No Jornal do Commercio (PE): Otimismo com novos financiamentos imobiliários

Roberto Rios, diretor executivo da Eduardo Feitosa

Os novos planos de financiamento habitacional anunciados pela caixa no dia 11 de junho deixaram o mercado bastante otimista. Para saber mais sobre o assunto, o  Jornal do Commercio publicou entrevista com o diretor executivo da Imobiliária Eduardo Feitosa, Roberto Rios. Na matéria ele traça o perfil dos principais beneficiados com as mudanças:

Mais fôlego com as novas regras da Caixa

Para as empresas do segmento imobiliário, a ampliação do prazo de pagamento do financiamento habitacional vai criar mais oportunidades aos clientes de classe média

As novas regras para financiamento da casa própria anunciadas pela Caixa Econômica Federal (CEF) trouxeram ainda mais fôlego para o mercado imobiliário. Já bastante aquecido, o setor aponta que a ampliação do prazo de pagamento do financiamento habitacional de 30 para 35 anos manterá o ritmo de vendas ou mesmo pode trazer ainda mais compradores.“A medida é um facilitador para a comercialização e ampliação do mercado consumidor.
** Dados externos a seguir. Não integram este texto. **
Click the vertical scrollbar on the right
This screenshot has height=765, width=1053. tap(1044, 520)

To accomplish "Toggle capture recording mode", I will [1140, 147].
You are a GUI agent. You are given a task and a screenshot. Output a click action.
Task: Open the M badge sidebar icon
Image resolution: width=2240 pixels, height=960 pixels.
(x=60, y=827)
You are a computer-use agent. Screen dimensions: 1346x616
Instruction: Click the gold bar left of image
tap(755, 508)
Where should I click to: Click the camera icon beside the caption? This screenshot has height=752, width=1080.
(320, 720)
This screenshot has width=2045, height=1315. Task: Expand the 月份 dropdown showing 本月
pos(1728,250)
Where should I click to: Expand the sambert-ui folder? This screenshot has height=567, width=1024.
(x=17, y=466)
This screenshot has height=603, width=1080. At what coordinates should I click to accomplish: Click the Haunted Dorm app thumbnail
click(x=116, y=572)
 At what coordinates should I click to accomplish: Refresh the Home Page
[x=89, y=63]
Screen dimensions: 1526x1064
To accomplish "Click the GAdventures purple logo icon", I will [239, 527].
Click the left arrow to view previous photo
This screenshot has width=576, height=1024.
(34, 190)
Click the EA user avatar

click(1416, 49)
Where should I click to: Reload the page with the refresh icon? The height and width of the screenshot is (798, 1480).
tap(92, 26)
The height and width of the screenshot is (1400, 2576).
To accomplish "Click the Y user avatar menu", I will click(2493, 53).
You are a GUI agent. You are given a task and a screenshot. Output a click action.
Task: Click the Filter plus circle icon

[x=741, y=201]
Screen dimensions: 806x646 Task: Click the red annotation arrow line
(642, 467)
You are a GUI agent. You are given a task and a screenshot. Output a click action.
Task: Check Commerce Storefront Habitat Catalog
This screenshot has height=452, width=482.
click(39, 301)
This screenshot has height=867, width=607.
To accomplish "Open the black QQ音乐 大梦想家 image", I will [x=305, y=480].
“Na hora em que há o aumento do prazo, mais pessoas poderão comprar seu imóvel. A renda do consumidor se mantém, mas ele tem a ampliação de seu poder aquisitivo. Se antes não entraria num financiamento, agora terá mais chance de se comprometer e comprar””, analisa Luiz Byron, diretor imobiliário da Duarte Construções.

Como o mercado imobiliário do Estado segue em expansão, as construtoras e imobiliárias acreditam que não haverá um salto nas vendas, mas que as novas regras do financiamento habitacional favorecem ainda mais o mercado. Além da ampliação do prazo, a CEF também reduziu as taxas de juros.“O setor já vem aquecido porque há uma demanda real pela compra da moradia. “As novas regras atingem principalmente a classe média, mais gente deve ir em busca de moradia, o que deve manter e até ampliar o mercado pernambucano””, acredita Byron.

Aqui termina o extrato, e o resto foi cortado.